Closed speedcell4 closed 2 years ago
Hi @speedcell4
My implementation references this repo. In practice, I found the default initialization strategy or orthogonal initialization also work very well.
So there is no significant performance difference between these three initialization strategies, i.e., zeros, uniform, and orthogonal. Honestly, using all zeros is quite strange to me, doesn't it map every input vector to a zero vector, and accumulate zero gradients?
@speedcell4 Sorry, It's been a long time and I don't remember the exact details. But empirically I found zero init has always performed well.
Okay, I got it. Thanks for you replies~
@speedcell4
doesn't it map every input vector to a zero vector, and accumulate zero gradients?
I don't think this could lead to zero gradients as gold dependencies can back propagate 1 gradients to Biaffine layers and help get rid of zero init quickly.
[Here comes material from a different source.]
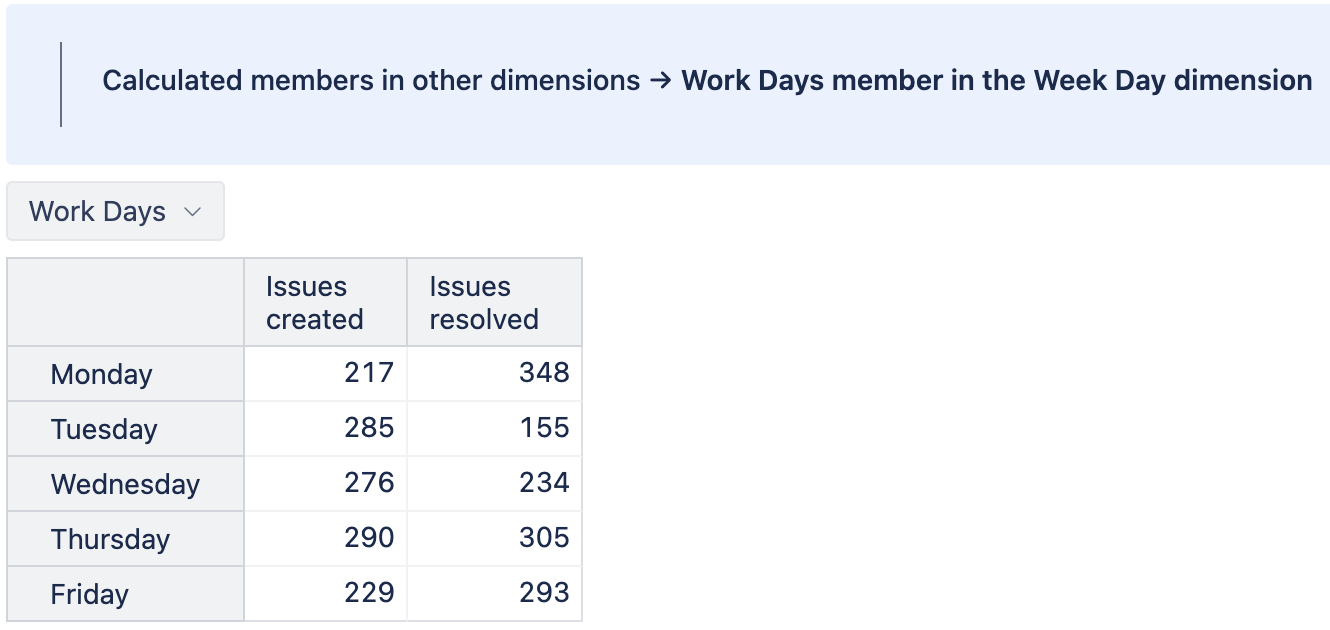The width and height of the screenshot is (1330, 630).
Task: Click Monday's Issues resolved value 348
Action: click(x=544, y=373)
However, it does have some potential problems, and in some cases zero init is difficult to train. In practice, I found normal init performs much better than zero init on Chinese Constituency Parsing.
I understand it now, thank you for your explanation~
Hi~
Why do you initialize the
weight
to be all zeros?https://github.com/yzhangcs/parser/blob/16ad39534957bc4ee7af6ca8874de79332e8e8a2/supar/modules/affine.py#L54-L55
As I remember, PyTorch initializes the weight in a different way. Could you please explain your different choice?